Henrietta Swan Leavitt, the “Star” Astronomer of the Universes' Distances
Henrietta Swan Leavitt was the astronomer who discovered the relation between the variable brightness of stars and their pulsation periods, a mechanism the laid the foundation for estimating cosmic distances. Although her contributions were crucial for the further advancements in astronomy, she did not receive any public recognition of her achievements during her lifetime. The mathematician Gösta Mittag-Leffler tried to nominate her for the Nobel Prize in Physics for 1926, however Henrietta already had died four years earlier in 1921.
Henrietta Swan Leavitt started to work at Harvard College Observatory to measure and catalog the brightness of stars in 1893. This was a mechanical and low-paid job but she was one of the first women working in this scientific field. Before 1900 women were not allowed to operate telescopes.
By performing her job very accurately and drawing upon her knowledge, she was able to make an important step forward in astronomy by formulating a theory about the “period-luminosity relationship” of Cepheid stars (i.e. starts with variable brightness). She showed how Cepheid stars play an important role in astronomy as distance indicators, which explains why Henrietta Swan Leavitt is also known as “the woman who discovered how to measure the Universe.” Important further discoveries are based on her theory, including:
- The confirmation that the Universe is expanding.
- The age of the Universe
- The measurement of the distance between the Earth and other galaxies.
To know more about the work and life of Henrietta Swan Leavitt, please see the following article. And, following once more the work of artist Jennifer Mondfrans, we want to remember the great contributions of Henrietta Swan Leavitt to astronomy by posting her portrait and fictitious letter.
Henrietta Swan Leavitt (1868-1921)
By Jennifer Mondfrans (At Least I Have You, To Remember Me)
One day I woke up deaf. I had been sick, of course. It was winter at Oberlin College and walking to classes in the snow in my long dress gave me the chills, which led to fever. I returned home to get well. I woke one morning with my mother in my room. I could see her mouth moving but I couldn’t hear what she was saying. I asked her to speak up and that’s when she got the doctor.
My hearing aid helped, but I had to drop my dreams of getting a music degree. I was furious with myself to get so ill. I wished my body were as strong as my mind.

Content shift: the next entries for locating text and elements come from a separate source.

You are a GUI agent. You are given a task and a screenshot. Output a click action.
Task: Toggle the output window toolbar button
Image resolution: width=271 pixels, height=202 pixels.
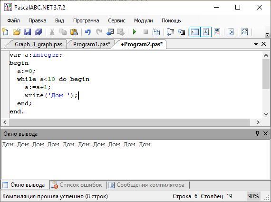pos(195,32)
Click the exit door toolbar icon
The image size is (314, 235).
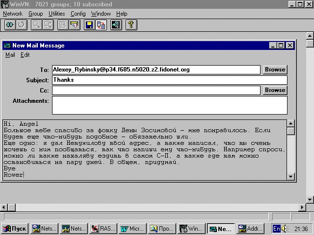pos(116,25)
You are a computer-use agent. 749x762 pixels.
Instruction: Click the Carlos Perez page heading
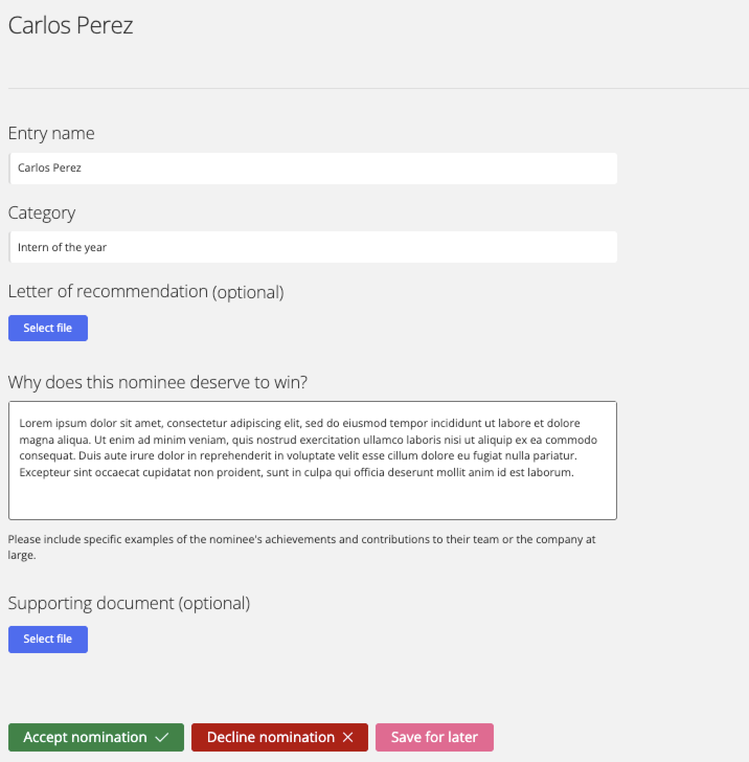[x=71, y=25]
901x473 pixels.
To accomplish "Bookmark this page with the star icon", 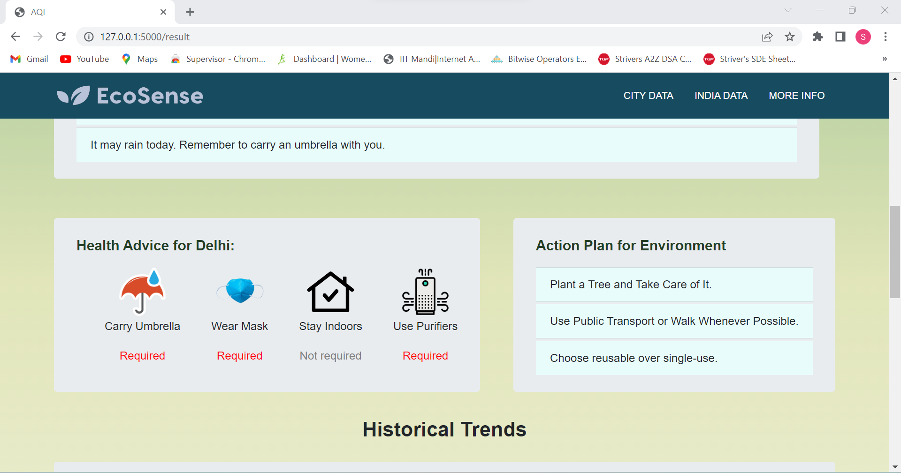I will coord(790,37).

Through a friend, I got a job as a “computer” at Harvard Observatory. My principle task was to identify stars. Decipher how bright they were. I studied these stars as millions of bright blobs on fragile glass plates. For countless hours I studied stars, often well into the night. When I really needed to concentrate, I took out my hearing aid. The engulfing silence was bliss. I became one with my work.
In my184-page published report on the North Star Sequence, I combined data from 299 photographic plates taken by 13 different telescopes. It was the biggest challenge of my life as every magnitude had to be checked and crosschecked. It took me four years. But that was not my biggest accomplishment.
It was my work on the variable stars in the Magellanic Clouds that I made a theoretical leap. Variable stars waxed and waned in brightness like slow-motion beacons. Some of the variables completed a cycle every few days, others weeks or months. My job was not to speculate why, although I did. I noticed that the brighter variables have the longer periods, which meant you could judge a star’s true brightness from the rhythm of its beat. Then you compare that with its apparent brightness and estimate how far it was.
My theory was proven after my early death from stomach cancer. Edwin Hubble used my luminosity-period relation for Cepheids to determine that the Universe was expanding. In 1925, a Swedish mathematician wrote me a letter. He wanted to nominate me for the Nobel Prize. He didn’t know I had died. Although I admire modesty, I am thrilled to know my work was noticed.